I wanted to share with you some recommended best practices that I battle tested over about four or so years working with Metaflow at Netflix. The goals are a short development loop; reusable, maintainable, and reliable code; and just an overall fun and rewarding developer experience. This list is probably not complete but I can add more later.

Minimal directory structure

I’ll start with a suggested minimal directory structure. This example has a training flow and a prediction flow, with common code across the two plus a Jupyter notebook for debugging.

<your-repo>
├── flows
|  ├── train.py
|  ├── predict.py
|  ├── debug.ipynb
|  └── common.py
└── .gitignore

The training and prediction flow specs import common code and do… you know, machine learning. They are separated out to support ongoing predictions on a model that is potentially re-trained on a different schedule. So you might run train.py quarterly, and run predict.py weekly on fresh incoming data.

Check out this minimal flow example and

Note import common.

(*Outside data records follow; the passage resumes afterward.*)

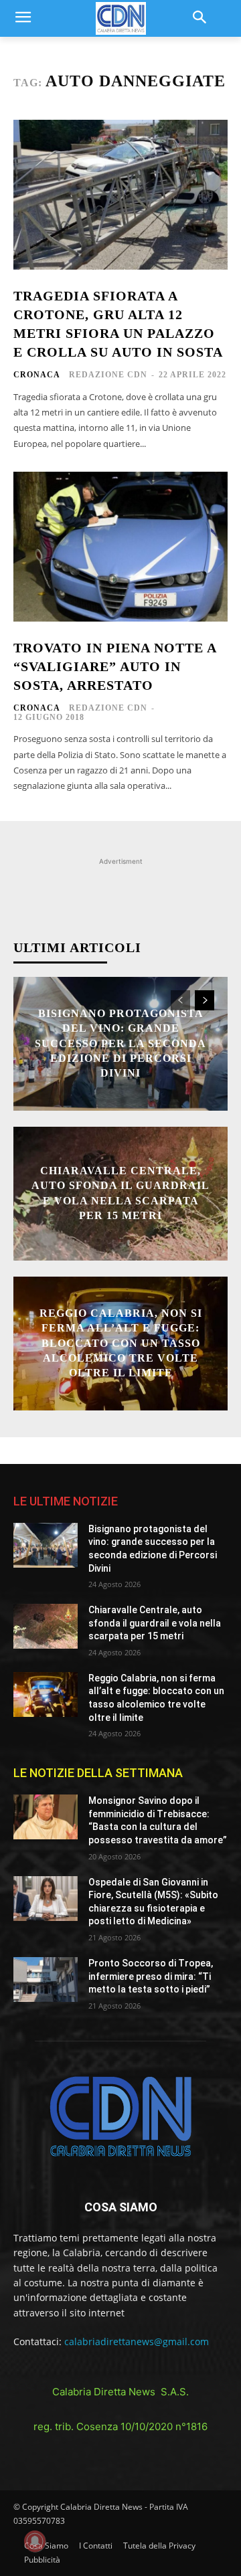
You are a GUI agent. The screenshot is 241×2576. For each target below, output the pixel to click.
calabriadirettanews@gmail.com (136, 2341)
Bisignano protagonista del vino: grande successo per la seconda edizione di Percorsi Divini (120, 1043)
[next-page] (204, 1000)
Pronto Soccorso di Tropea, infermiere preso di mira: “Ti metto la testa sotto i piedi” (150, 1976)
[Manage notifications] (35, 2541)
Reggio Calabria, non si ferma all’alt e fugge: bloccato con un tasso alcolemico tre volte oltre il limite (120, 1343)
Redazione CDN (108, 374)
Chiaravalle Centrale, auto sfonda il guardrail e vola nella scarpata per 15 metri (154, 1622)
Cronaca (36, 375)
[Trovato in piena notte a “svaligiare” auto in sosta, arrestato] (120, 547)
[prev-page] (180, 1000)
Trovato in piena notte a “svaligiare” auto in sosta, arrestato (115, 666)
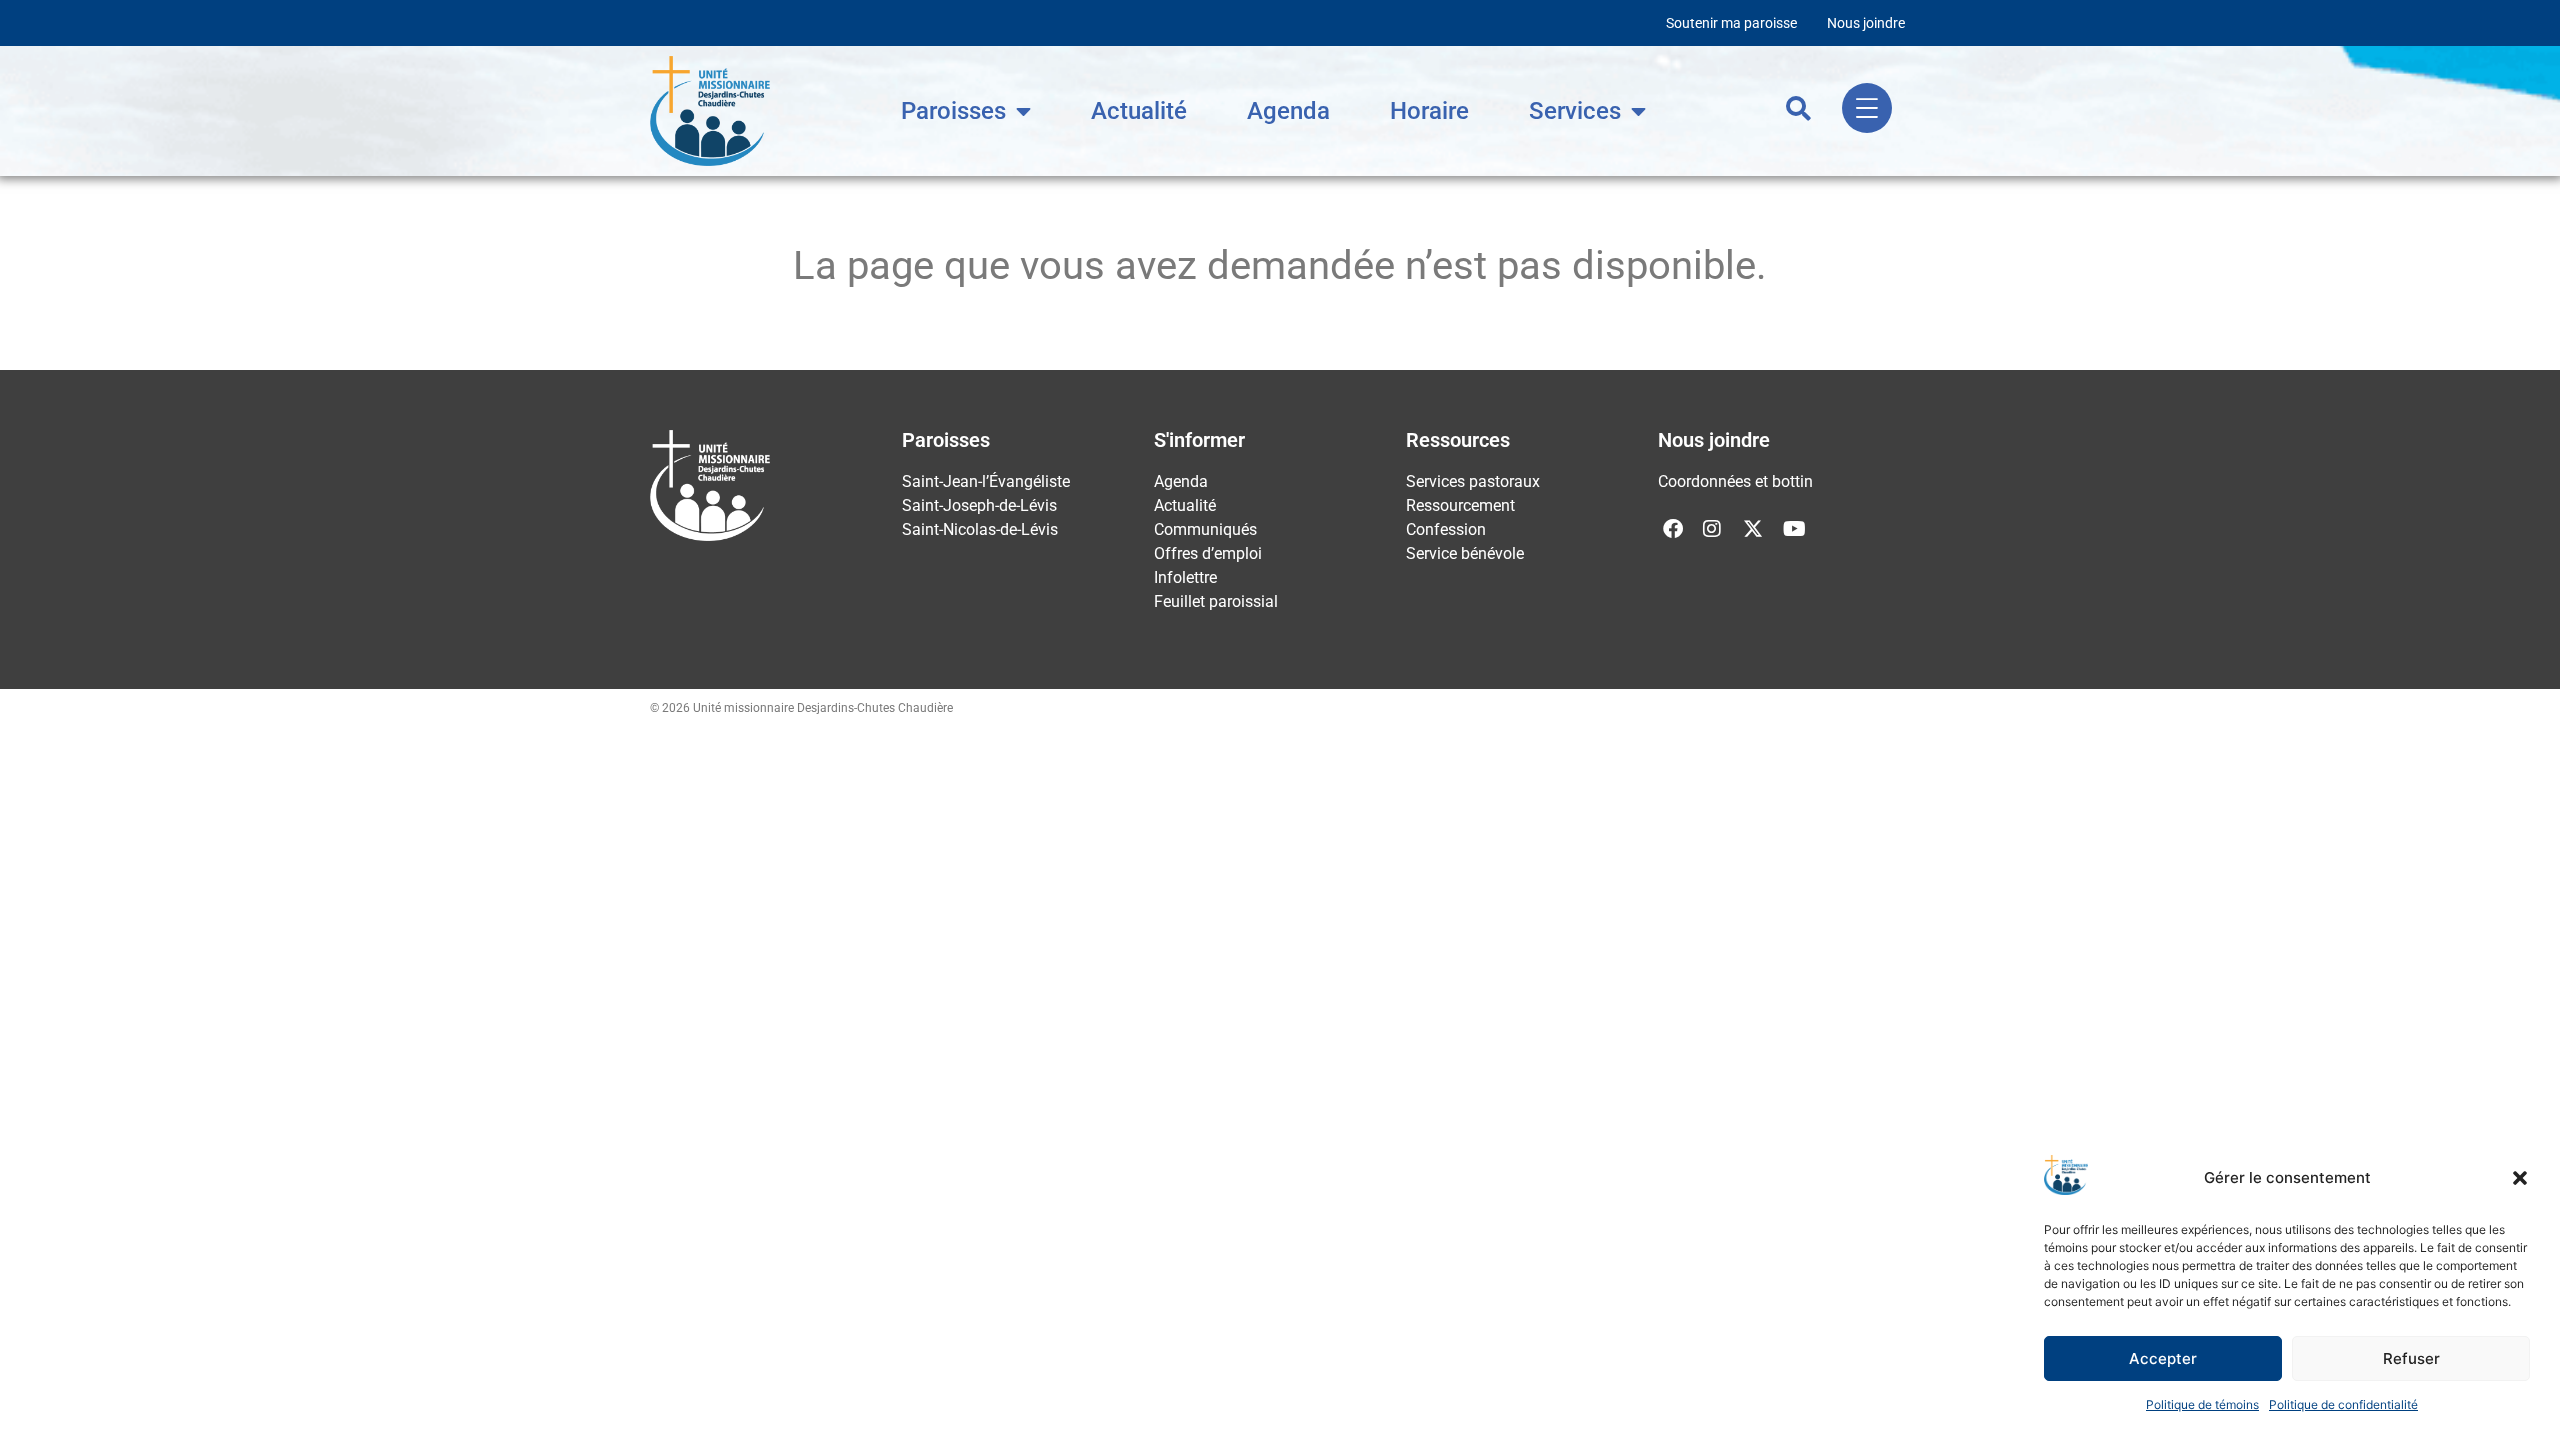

That brings me to…

Put common code into a separate script

In the minimal code structure and flow example I’ve got a script called common.py. That contains reusable functions, classes, and variables that both train.py and predict.py can use. Pulling your code into a separate script makes it more easily reusable and testable and shortens your Metaflow steps and overall flow spec.

Git-ignore .metaflow

Don’t forget to add .metaflow to your .gitignore because those directories contain the local data artifacts.

Debug in a Jupyter notebook

You can debug common code and access Metaflow data artifacts in Jupyter notebooks. Here’s a minimal example of all of that.

I’m using autoreload magic so that I can make changes to common.py and have those changes immediately reflected at the cell level without having to re-import common or otherwise run a bunch of other cells. Your working directory in the notebook should be <your-repo>/flows/ in this case.

(Note: that debug snippet shows artifacts from my previous Metaflow post.)

Develop a separate Python package

When it makes sense to (and not earlier) I try to separate out the more broadly reusable code into a separate, pip-installable Python package. That’s in addition to using local common.py scripts. You can put the code in the same repo, or break it out into another one. Here’s a minimal example of putting it in the same repo. You’ll see a full working example of this at metaflow-helper.

<your-repo>
├── flows
|  ├── train.py
|  ├── predict.py
|  ├── debug.ipynb
|  └── common.py
├── .gitignore
├── your_package
|  ├── __init__.py
|  └── models.py
└── setup.py

Adding the setup.py makes your_package pip installable. During development I’ll fire up a Python venv with python -m venv venv && . venv/bin/activate and then install the package in editable mode with pip install -e ., all from the top level of the repo.

In each Metaflow step I’ll pip install from git if the package is not already locally available. Here are the functions that do that, which I put into common.py.

Now at the top of each step you would do something like:

common.install_dependencies(
	{'your_package': 'git+ssh://git@github.com/<github-username>/<your-repo>.git'}
)

This will try to import your_package (the dictionary key) and if it fails, pip-install from Github. Doing this will seem like nonsense during development, but when you deploy to a production environment this will become necessary. Installing via pip lets you get athe code from Github or PyPI, and will let you pin in both cases. Here are some different ways to pin.

# Install the latest commit from the default branch
{'your_package': 'git+ssh://git@github.com/<github-username>/<your-repo>.git'}
# Pin by installing a tagged commit
{'your_package': 'git+ssh://git@github.com/<github-username>/<your-repo>.git@v0.0.1'}
# Pin by installing a commit hash
{'your_package': 'git+ssh://git@github.com/<github-username>/<your-repo>.git@00db203'}
# Install from PyPI
{'your_package': 'your_package'}
# Pin by install from a PyPI version
{'your_package': 'your_package==0.0.1'}
# etc etc

You can call install_dependencies in your debugging Jupyter notebook, too. If your_package is already available to it, nothing will happen. This means you can test your Metaflow artifacts, common flow code, and your external package code all in the same notebook.

And speaking of pinning…

Pin your packages

If you plan on running your flows on a cron schedule or against triggers over long periods of time, do yourself a favor and pin your packages. This increases stability of repeated flow runs that use artifacts from other flows that ran earlier. For example, predict.py needs to load the model artifact persisted in train.py, potentially days, weeks, or months later, depending on your design.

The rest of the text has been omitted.